Company (Symbol) Market Cap New Drug Candidate Disease Consensus Net Present Value
Vertex Pharmaceuticals Incorporated (VRTX 0.20%) $43.5 billion VX-659 + Tezacaftor + Ivacaftor Cystic fibrosis $14.4 billion
Celgene Corporation (CELG) $47.7 billion JCAR017 Blood cancer $8.5 billion
Novo Nordisk A/S (NVO -0.03%) $113.4 billion Semaglutide Oral Type-2 diabetes $7.6 billion

Data source: Yahoo! Finance, and EvaluatePharma.

Every year, EvaluatePharma ranks experimental treatments in late-stage studies by their consensus net present values. This measurement takes into account sales expectations as well as their odds of earning approvals from the FDA and other regulators.

Here's what you need to know about potential new blockbusters and the stocks that could soar if they exceed expectations.

1. Vertex Pharmaceuticals: Staying a step ahead

Vertex Pharmaceuticals launched the first cystic fibrosis (CF) treatment in 2012, and it's still the only company marketing drugs to treat the root cause of this progressive, life-shortening disorder.
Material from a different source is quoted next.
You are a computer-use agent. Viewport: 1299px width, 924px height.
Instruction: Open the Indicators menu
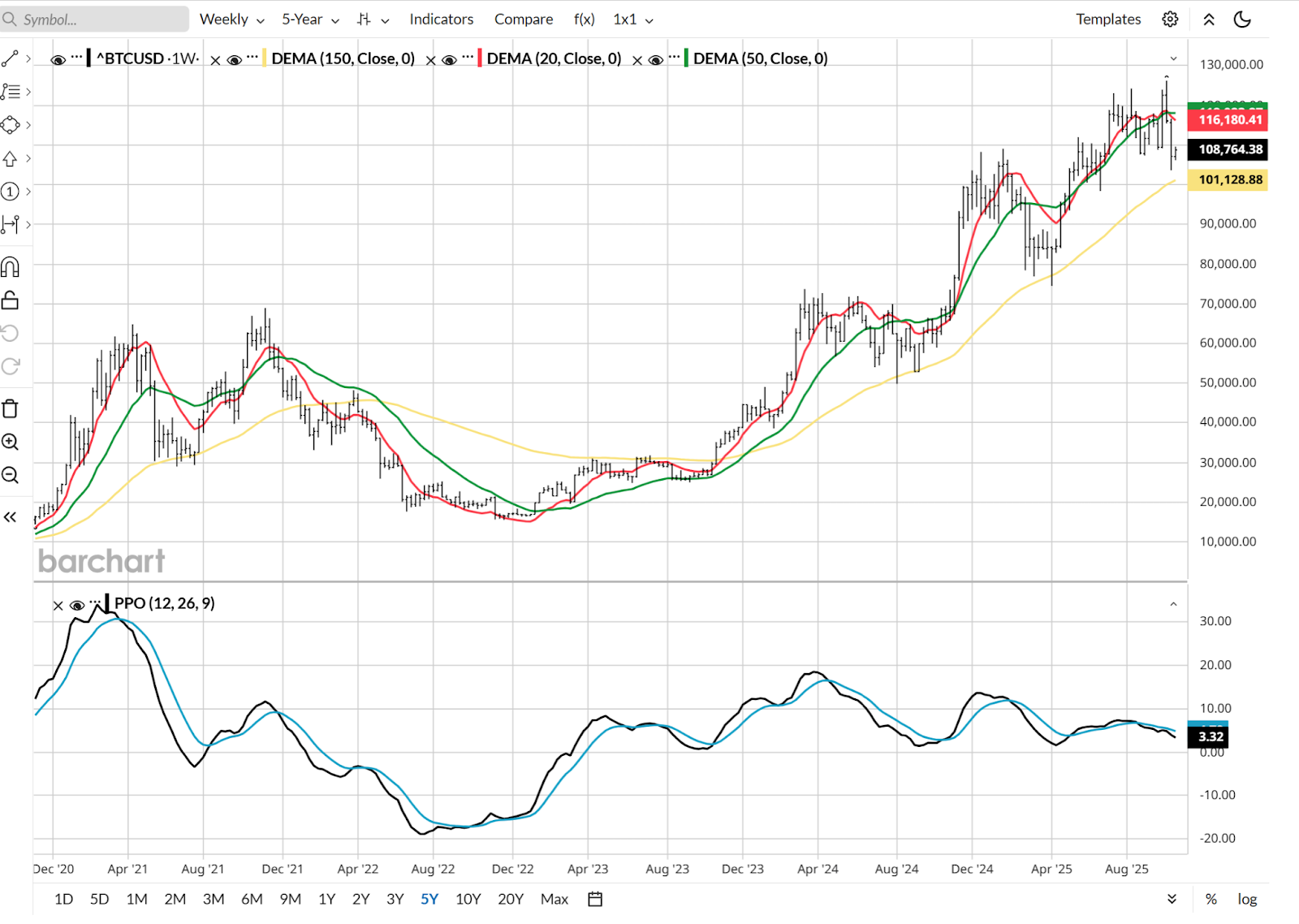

The company's new triple combination treatment produced such convincing late-stage data that analysts are nearly certain the FDA will approve an application that the company expects to file in the middle of 2019. 

Vertex thinks total revenue from CF products could reach $3.0 billion this year, which is 38% more than a year earlier. Although an approval and successful launch for VX-659 seems likely, investors need to realize a great deal of growth is already baked into Vertex shares, which have been trading at 15.6 times trailing sales.

Around 2,000 genetic mutations are known to cause CF for around 75,000 people in North America, Europe, and Australia. Many of those with the most common mutations are already on a Vertex therapy, which makes it hard to predict just how much new growth the company's new triplet can generate. 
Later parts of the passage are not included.